■ **Requirement**:
Extract precisely the lines that run from the line containing "You are a computer-use" to the end of the records below, with both ends included and pictures omitted.

Collected data entries
■ ■ ■ ■ ■

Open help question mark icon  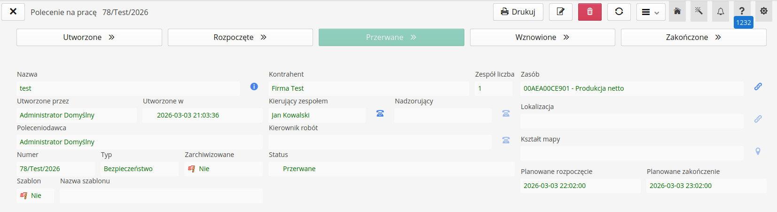pyautogui.click(x=742, y=11)
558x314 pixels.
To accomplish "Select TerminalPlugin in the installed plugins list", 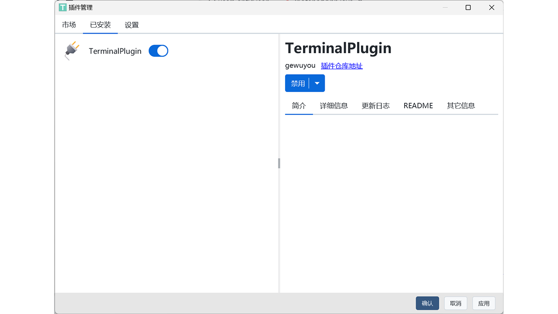I will 115,51.
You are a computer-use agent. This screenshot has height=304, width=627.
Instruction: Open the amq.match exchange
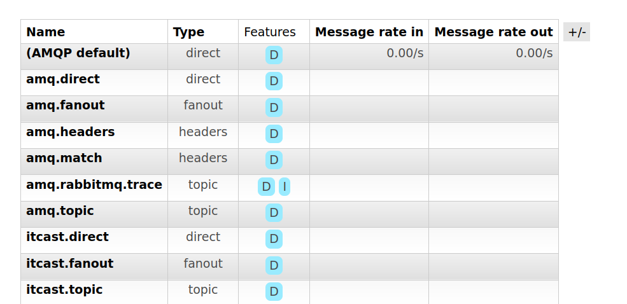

■ ■ ■ ■ ■

■ **Solution to the exercise**:
You are a computer-use agent. This screenshot has height=304, width=627.
Instruction: Open the amq.match exchange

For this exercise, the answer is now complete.